[Your assignment]
Below is a listing; repeat exactly the lines from the one containing "Click 'Choose from 100+ voices' description" to the one containing "height. [x=70, y=6]", both included.

[Excerpted records]
┄┄┄┄┄┄
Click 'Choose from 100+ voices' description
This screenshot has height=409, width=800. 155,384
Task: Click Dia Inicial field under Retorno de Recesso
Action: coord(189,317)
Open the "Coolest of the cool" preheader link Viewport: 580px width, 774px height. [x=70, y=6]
┄┄┄┄┄┄
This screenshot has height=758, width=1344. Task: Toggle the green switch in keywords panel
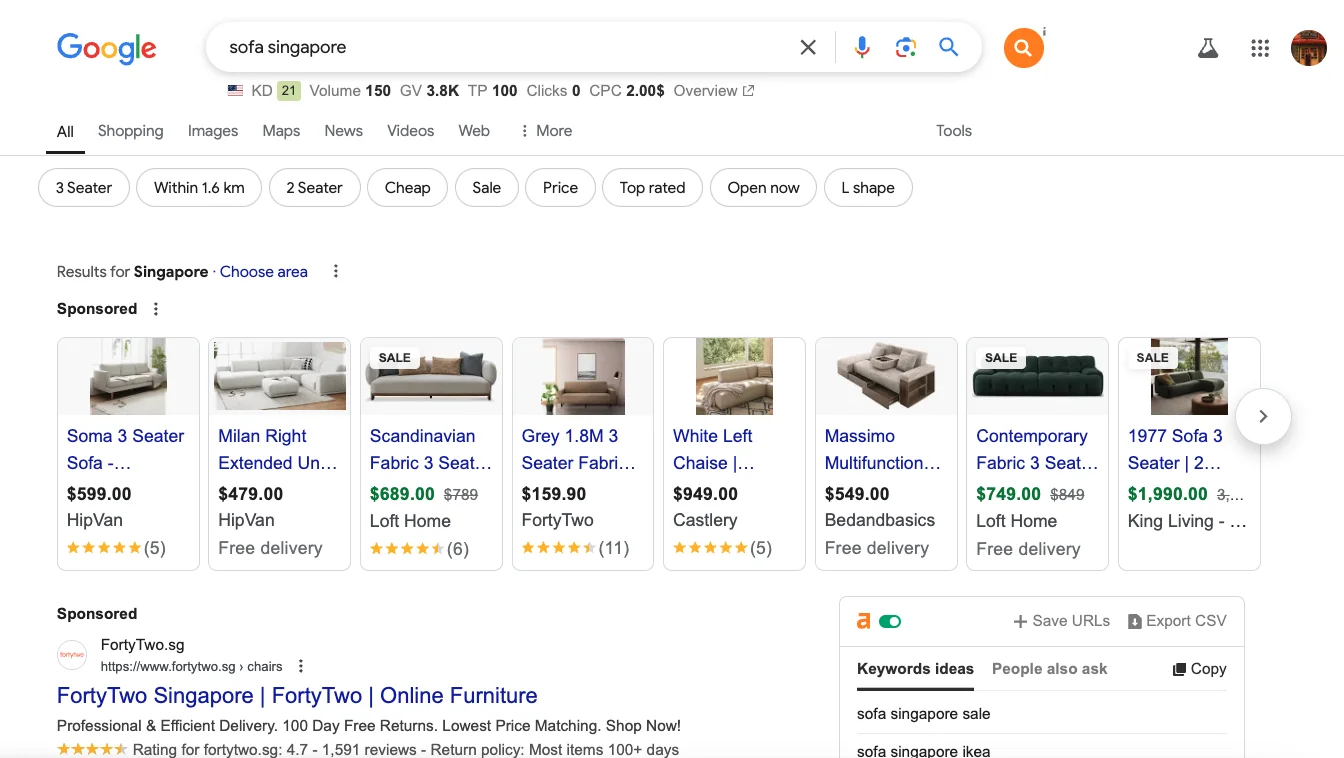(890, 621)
┄┄┄┄┄┄
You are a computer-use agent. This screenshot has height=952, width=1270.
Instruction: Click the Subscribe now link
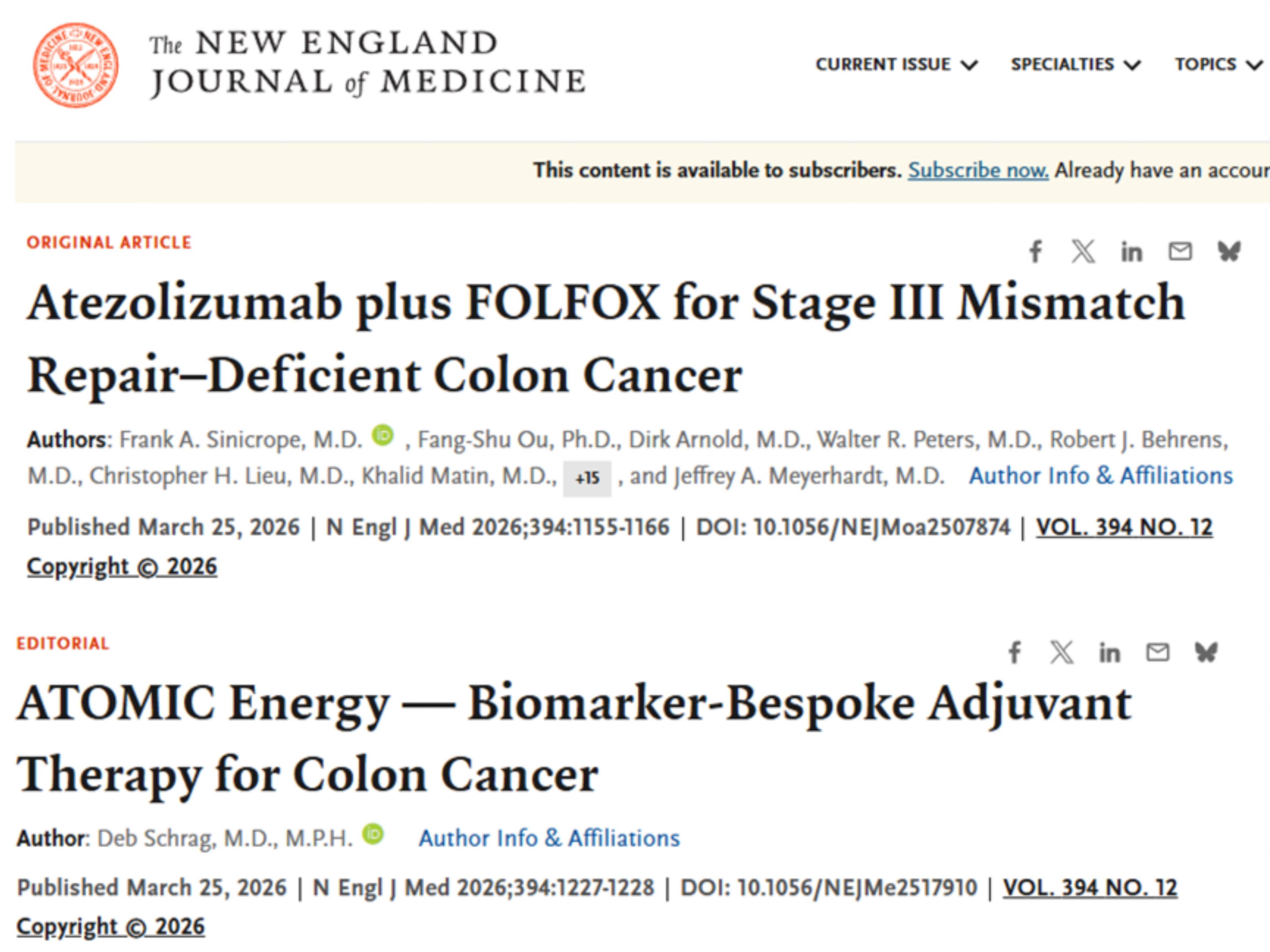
┄┄┄┄┄┄
[Answer area]
Click 'Choose from 100+ voices' description
This screenshot has height=409, width=800. 155,384
Task: Click Dia Inicial field under Retorno de Recesso
Action: coord(189,317)
Open the "Coolest of the cool" preheader link Viewport: 580px width, 774px height. [x=70, y=6]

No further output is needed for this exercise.